Its origin, at least how I remember it, was more innocuous. Sportswriters in particular would get hit with a “stick to sports” just for saying what type of music they like (if it’s a baseball writer, it’s Bruce Springsteen. This is a scientific fact).
As the intersectionality between sports and pop culture grew with the likes of Grantland and social media in general, pop culture takes from sportswriters became less of an issue and more of a requisite. For example, Rodger Sherman covers mainly football for The Ringer, but also writes about “The Bachelor” weekly. He used to do the same thing for SB Nation, but now both of those roles have gone to Charlotte Wilder. She also hosts “First Impressions” on Facebook Live, which is touted as “A very analytical sports show about a very analytical sports show.” And with all of that, getting told to “stick to sports” because of your music tastes or what you’re currently watching on Netflix has all but disappeared.
So, what happens when there is a growing intersectionality between politics and pop culture, i.e. our current Reality-TV-Host-in-Chief? Naturally, sportswriters use social media to share their beliefs. If they aren’t shy about atrocious puns, they won’t be shy about tweeting smack about the most absurd and dangerous president in history.

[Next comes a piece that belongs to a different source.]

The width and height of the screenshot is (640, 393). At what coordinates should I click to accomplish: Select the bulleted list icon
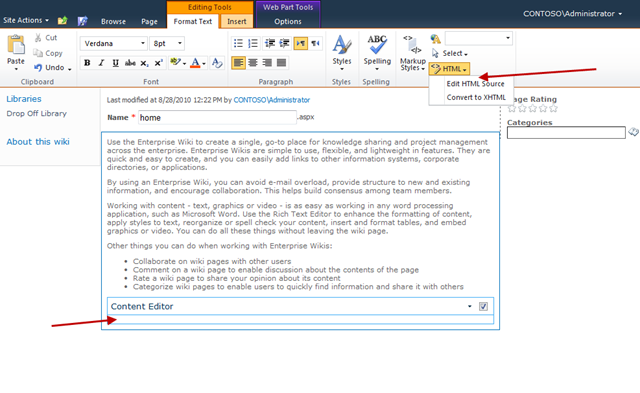click(238, 43)
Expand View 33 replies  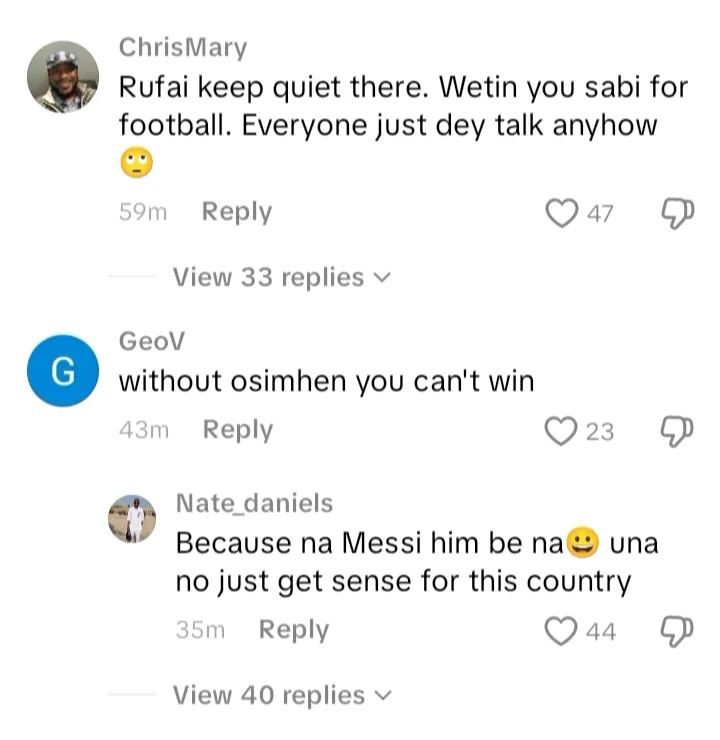point(280,277)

The question is: should they? And the answer is: yes.
Look at it this way: this past Sunday, I attended Manhattan Borough President Gale Brewer’s “State of the Borough” address and the accompanying “Activist Fair” for a class assignment. I talked to various leaders of activist organization, and heard more than once that people are joining their causes at larger and faster rates than ever before. According to Brewer, there has been a 35 percent increase in application to local community boards following the election of Trump.

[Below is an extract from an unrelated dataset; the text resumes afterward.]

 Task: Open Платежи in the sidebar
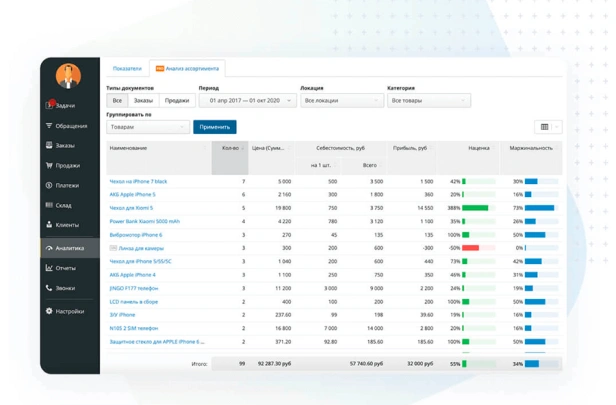pos(49,186)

It’s often forgotten, but sportswriters are people with opinions as well. So, it can stand to reason if a large portion of the general populace is being pushed to speak out for the first time in their lives, that sportswriters would do the same.
Sports writing is, inherently, a kind of “fake news.” Not in the same vein that He Who Must Learn How to Shake Hands uses it, but in the sense that, at the end of the day, sports don’t particularly matter a whole lot. It’s a somewhat more refined, or at least more well-regarded, form of entertainment news. When you boil it down, an article about Kim Kardashian’s night and one about how the Knicks continue to mess everything up aren’t entirely different in their worldly magnitude.
As an (alleged) sportswriter, the reality that my desired profession technically falls under the same broad umbrella as the work done by people like David Farenthold at The Washington Post or Matt Pearce for The LA Times or any other journalist truly doing their part as the Fourth Estate is somewhat baffling.
I’m taking a “real-life” journalism course for my first time right now, which is how I ended up at a “State of the Borough” speech. And I’ll be honest, it made me feel pretty bad about what I usually write. I generally fill my space with sentences like “Julio Jones really did try to murder me” or “It’s because he’s fat, people.” Meanwhile, there are real journalists covering immigrants unsure if they’re going to see family again, either because they have family members being blocked from reentry or the threat of deportation hanging over their heads.
If I, an overly invested (yet marginally talented) sportswriter am having these misgivings, I think it’s fair enough to assume that these successful and actually good sportswriters are as well. In this incredibly unstable and volatile political climate, it’s unfair to expect people to remain silent on these topics. What’s interesting about more and more sportswriters dipping into political commentary on Twitter and the like is that people are starting to realize that their favorite sportswriters are actually well-rounded, intelligent people.
President Cheeto’s travel ban was the tipping point in the death of “stick to sports.” When a gross miscarriage of justice from the highest office in the land happens and directly impacts thousands of people, sportswriters stop just being sportswriters and become people too. And we’re better off that way.